Вот когда исправник пришёл уже в настоящую ярость. И ярость придала ему силу поистине львиную, позволив на сей раз самому вырвать руку у самочинствующего наглеца.
— Довольно я с вами миндальничал! Имейте в виду: вы перед лицом закона, и прекратите это панибратство! Подайте ключи от монастыря, я должен прибрать осквернённое место.
— Извольте двери взломать.
— Что же вам, замкá не жалко? — вступился заседатель.
— Ну, ладно. Только обещайте хоть из одной бочки отведать — вот столечко, по напёрсточку, тогда отопру. Потому что я ни одной двери под монастырским титлом не открою, а в честном звании погребка — пожалуйста, да ещё угощу.
Заседатель потянул исправника за полу: дескать, иногда разумней уступить, строгость тоже имеет свои пределы.
— Хорошо, господин заседатель отведает, а я не пью.
Топанди шепнул что-то гайдуку, и тот поспешно удалился.
— Ну, видите, уважаемый, сладились всё-таки в конце концов, теперь ещё только счетец бы, сколько там с меня причитается за то, что монахов обидел?
— Вот, всё подсчитано; судебная процедура — двести форинтов да издержки — три форинта тридцать крейцеров.
(Дело было тридцать лет назад.)
— А дальше?
— Дальше — убытки, причинённые вашей неявкой, и расходы на поездку сюда: услуги, подстава; каменщикам плата проездная и подённая. Итого следует с вас двести сорок три форинта сорок крейцеров.
— Сумма изрядная, ну да как-нибудь наберём. — И Топанди за две ручки вытащил из комода ящик, поднёс его к большому ореховому столу и поставил прямо перед представителями исполнительной власти. — Вот!
Достойные представители, отпрянув было, разразились смехом.

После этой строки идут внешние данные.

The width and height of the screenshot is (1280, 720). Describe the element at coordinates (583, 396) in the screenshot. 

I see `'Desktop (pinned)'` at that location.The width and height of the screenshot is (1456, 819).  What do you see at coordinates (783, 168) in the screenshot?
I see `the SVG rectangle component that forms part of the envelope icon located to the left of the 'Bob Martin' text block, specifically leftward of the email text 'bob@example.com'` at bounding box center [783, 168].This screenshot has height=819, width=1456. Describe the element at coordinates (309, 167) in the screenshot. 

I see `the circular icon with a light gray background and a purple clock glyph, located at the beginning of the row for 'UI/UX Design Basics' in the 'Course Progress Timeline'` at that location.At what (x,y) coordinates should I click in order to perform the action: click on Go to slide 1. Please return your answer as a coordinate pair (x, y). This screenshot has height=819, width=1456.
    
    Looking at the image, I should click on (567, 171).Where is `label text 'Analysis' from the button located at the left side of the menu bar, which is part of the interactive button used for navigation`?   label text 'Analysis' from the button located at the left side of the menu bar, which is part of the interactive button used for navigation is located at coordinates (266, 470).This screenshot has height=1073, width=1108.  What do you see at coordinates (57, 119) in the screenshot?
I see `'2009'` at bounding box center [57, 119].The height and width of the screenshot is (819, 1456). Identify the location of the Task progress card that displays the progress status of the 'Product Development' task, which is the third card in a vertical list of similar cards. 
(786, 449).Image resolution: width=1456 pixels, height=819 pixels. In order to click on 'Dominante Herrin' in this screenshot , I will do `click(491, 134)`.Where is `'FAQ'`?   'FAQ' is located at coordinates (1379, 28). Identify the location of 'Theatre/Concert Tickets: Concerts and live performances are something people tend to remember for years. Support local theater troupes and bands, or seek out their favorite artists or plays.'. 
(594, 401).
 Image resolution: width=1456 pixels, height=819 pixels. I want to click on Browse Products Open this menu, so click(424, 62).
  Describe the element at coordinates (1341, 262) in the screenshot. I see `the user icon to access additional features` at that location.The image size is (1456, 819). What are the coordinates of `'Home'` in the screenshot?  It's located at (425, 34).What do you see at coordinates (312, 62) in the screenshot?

Ящик полон был всяких… и не подберёшь сразу определения всяких, в самом прямом значении слова, бумаг и бумажек. Было там множество старых, выпущенных до девальвации, и позднейших, ещё имевших хождение, ассигнаций: узких, черноватых, рыжеватых; засаленных игральных карт: французских, швейцарских и венгерских, для тарока; кипа театральных и ярмарочных афишек, этих дешёвых плодов площадного остроумия: портняжка верхом на козе чёрт, уволакивающий потаскушку; «диплом» молодожёна-подкаблучника с изображением мужа, стоящего на коленях перед женой, которая колотит его метлой; литографированный портрет длинноусого нюрнбергского бургомистра; груда конвертов; ещё целая пачка денег. И всё это перемешано, перебуровлено до невероятия сообразно тому, когда что нашаривалось, отыскивалось и извлекалось: колода карт или картинка, позабавить собутыльников, или казначейский билет — уплатить какой-нибудь досадный неотложный должок.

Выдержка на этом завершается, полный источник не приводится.